The couple finished tenth in junior dance at the 2001 U. S. Nationals, then Laura injured her ankle and was off the ice for five months. By the spring of 2002, they were back on the ice. They skated in senior dance in both 2002 and 2004, finishing 12th in 2002 and tenth in 2004.
“After that, we knew we had to change our coaches and our whole training environment,” Laura said. “We had been thinking about skating for Mexico for three years, but we didn’t have the right connections to get it done. Then we just decided to go for it. Our Dad’s a Mexican citizen and we got our dual citizenship papers just two weeks before Mexican Nationals.”
“We began skating with Marina Klimova and Sergei Ponomarenko in June 2004,” Luke continued. “We were learning more in two days than we were in a week before.”
But in November 2006, when their coaches had too many other commitments, the dancers worked with former British ice dance champions Pamela O’Connor and Jonathon O’Dougherty for a few weeks, then moved to Lyon, France in January 2007 to train with Muriel Zazoui. The dancers now work on ice for four and a half hours a day, five or six days a week. They also do a few hours of off ice training and ballet each week.
The three coaches choreograph the dancer’s programs. Last season, they used Tango Bárbaro and Tango Para Percusión from the Tango soundtrack and Tanguera by Sexteto Mayor for their original dance.
“We were looking forward to having the Latin original dance,” Laura said. “We like music with Latin influences – sharp and aggressive music.” Their free dance was to Bei Mir Bist du Schön and Sing, Sing, Sing from the Swing Kids soundtrack. Off ice, Laura listens to a lot of Latin music, while Luke favors rock and techno.
Laura is an accomplished musician. She has an associate university degree in music and plays both the piano and the flute. But her primary focus is as a vocalist. She sings with several groups and has cut several demo records, but said, “I haven’t found my sound niche yet.” She plays the piano at church and teaches piano to help pay for skating, but said, “I don’t want to teach band, but I like teaching one-on-one. I’d rather be performing. I love recording.”
Luke attended college for a year and a half, majoring in graphic design.
“I’ll probably do something else for a career,” he said. “Right now I’m teaching skating for ten to 15 hours a week, so I’ll probably end up as a skating coach. We really hope to tour first.”
Off ice, Luke enjoys extreme sports.
“I like surfing, snow boarding, anything that gives me a rush,” he said. “I used to do import car racing before my car was stolen.”

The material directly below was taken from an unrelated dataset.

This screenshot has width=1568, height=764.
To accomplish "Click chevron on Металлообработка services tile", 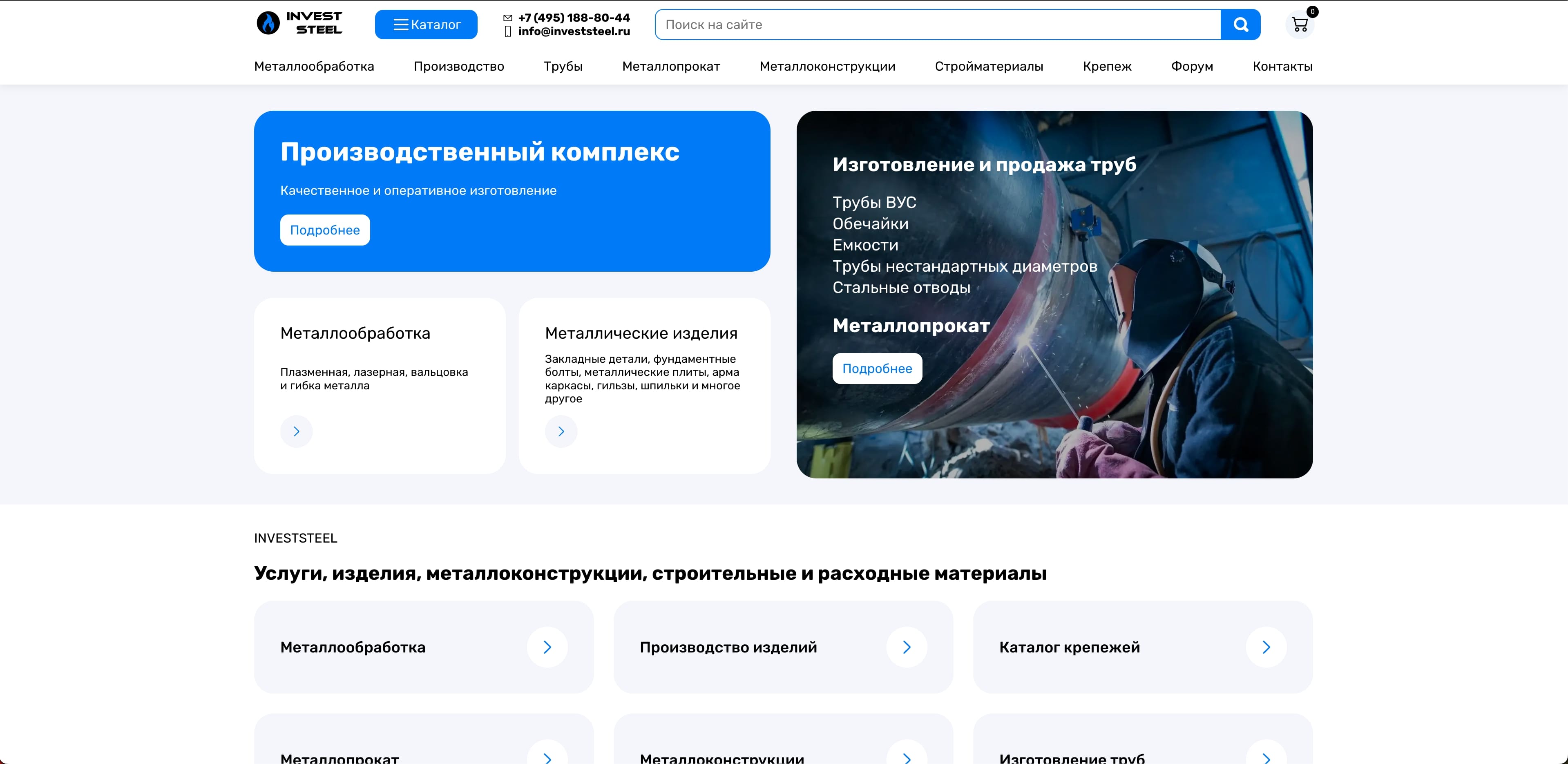I will coord(547,646).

Other than listening to and recording music, Laura likes salsa dancing and water sports.
“I like wake boarding and snow boarding, but I’m a little bit more cautious than Luke,” she said.

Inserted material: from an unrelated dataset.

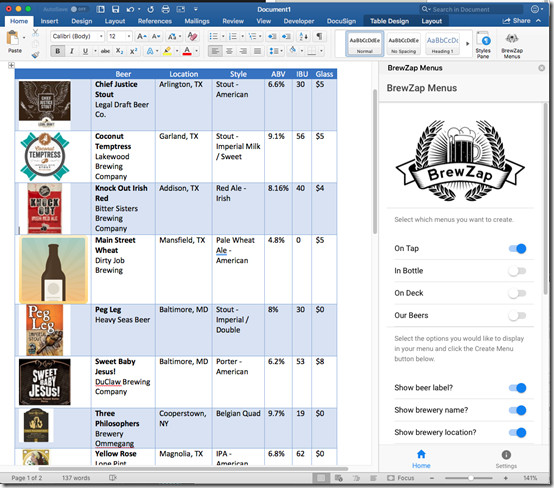
Task: Click the Share button
Action: click(x=517, y=21)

Neither skater collects anything, although they always keep one or two special gifts from each event as a keepsake. Both skaters like to go to the beach for holidays. Luke’s favorite trip was to Hawaii because of the surfing and skateboarding there. Laura preferred the city of Vienna and its historic buildings.
“We definitely want to see as many places as possible,” she said. “Too many to name.”

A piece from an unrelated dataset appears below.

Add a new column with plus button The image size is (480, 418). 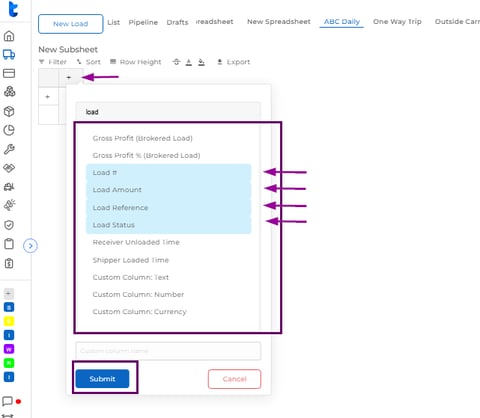pyautogui.click(x=69, y=77)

The dancers plan to compete for at least the next five years.
“We need to make our compulsories stronger,” Laura noted. “And we need to improve out skating overall.”
“We definitely plan to step it up a notch next season to prove we deserve to be higher in the rankings,” added Luke.
Laura will be getting married May 7th, 2007 in Puerto Vallarta, to her boyfriend of six years, a professional drummer and wake boarder.